Exercícios propostos:
a) Reproduza o trecho da notícia sobre a Serra da Cantareira entre "O Ministério Público" e "Estado no domingo.", inclusive.
b) De acordo com a notícia sobre a Serra da Cantareira, quantas licenças foram emitidas por prefeituras e órgãos estaduais em áreas de preservação permanente entre 2000 e 2007?
c) Traduza para o inglês a seguinte frase da notícia sobre a Serra da Cantareira: "O convênio entre o MPE e o Inpe está em vigor há quatro meses."

----- Texto citado -----

O Ministério Público Estadual (MPE) informou ontem que nove municípios paulistas serão acionados para não emitirem mais licenças de construção ou alvarás em uma região de 8 milhões de metros quadrados da Serra da Cantareira. O avanço da destruição na área (que tem 7,9 mil hectares, o equivalente a 44 parques do Ibirapuera) contou com o respaldo de 865 licenças emitidas por prefeituras e órgãos estaduais em áreas de preservação permanente entre os anos de 2000 e 2007. O avanço da destruição foi apresentado pelo Estado no domingo.
As licenças emitidas depois de 2000 também serão analisadas pelo MPE e poderão ser alvo de ações, com pedido de revisão da concessão, informou o promotor José Eduardo Ismael Lutti. Desde novembro, um grupo de três promotores da capital e outros oito nas cidades da região da Cantareira analisam imagens do Instituto Nacional de Pesquisas Espaciais (Inpe)que ilustram a propagação de construções irregulares em áreas de mananciais da serra. O convênio entre o MPE e o Inpe está em vigor há quatro meses.
"São assustadoras e preocupantes as ocupações que se propagam nos topos de morro, perto de cidades como Mairiporã e Caieiras", disse Lutti, que ainda não tem um número oficial sobre a área que a serra pode ter perdido nos últimos três anos com invasões e loteamentos regulares. O ofício do MPE que vai pedir o fim da emissão de alvarás e a suspensão dos projetos em tramitação será enviado em até dez dias às prefeituras de São Paulo, Santa Isabel, Mairiporã, Caieiras, Guarulhos, Osasco, Franco da Rocha, Arujá e Nazaré Paulista. Também serão oficiados, segundo o MPE, o Departamento de Proteção aos Recursos Naturais (DPRN), a Companhia de Tecnologia de Saneamento Ambiental (Cetesb) e o governo do Estado. "Vamos pedir que todos os processos em análises no Estado e nas prefeituras sejam suspensos diante da gravidade da situação."

----- Itens -----

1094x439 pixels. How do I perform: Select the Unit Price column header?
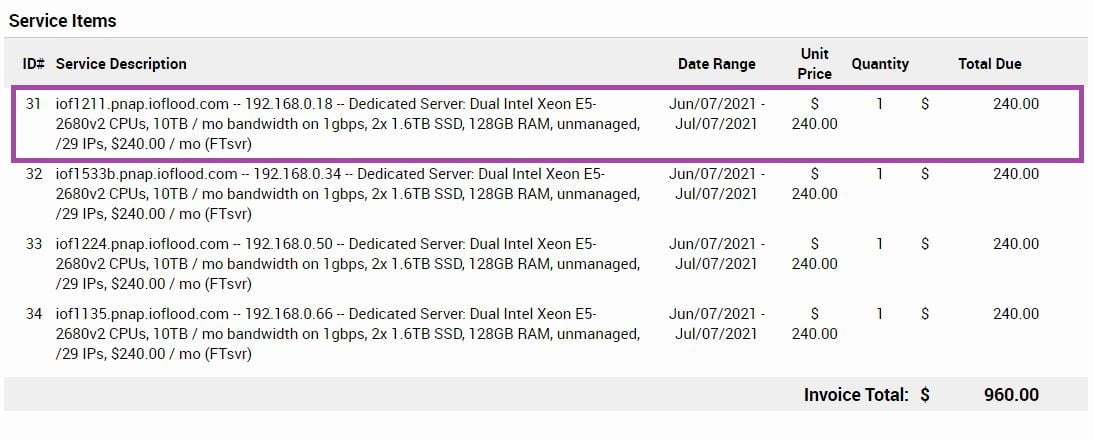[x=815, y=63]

-----
----- Itens -----

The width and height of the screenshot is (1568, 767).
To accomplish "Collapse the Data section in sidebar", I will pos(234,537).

-----

Respostas:
a)
O Ministério Público Estadual (MPE) informou ontem que nove municípios paulistas serão acionados para não emitirem mais licenças de construção ou alvarás em uma região de 8 milhões de metros quadrados da Serra da Cantareira. O avanço da destruição na área (que tem 7,9 mil hectares, o equivalente a 44 parques do Ibirapuera) contou com o respaldo de 865 licenças emitidas por prefeituras e órgãos estaduais em áreas de preservação permanente entre os anos de 2000 e 2007. O avanço da destruição foi apresentado pelo Estado no domingo.

b) Foram emitidas 865 licenças.

c) The agreement between the MPE and Inpe has been in effect for four months.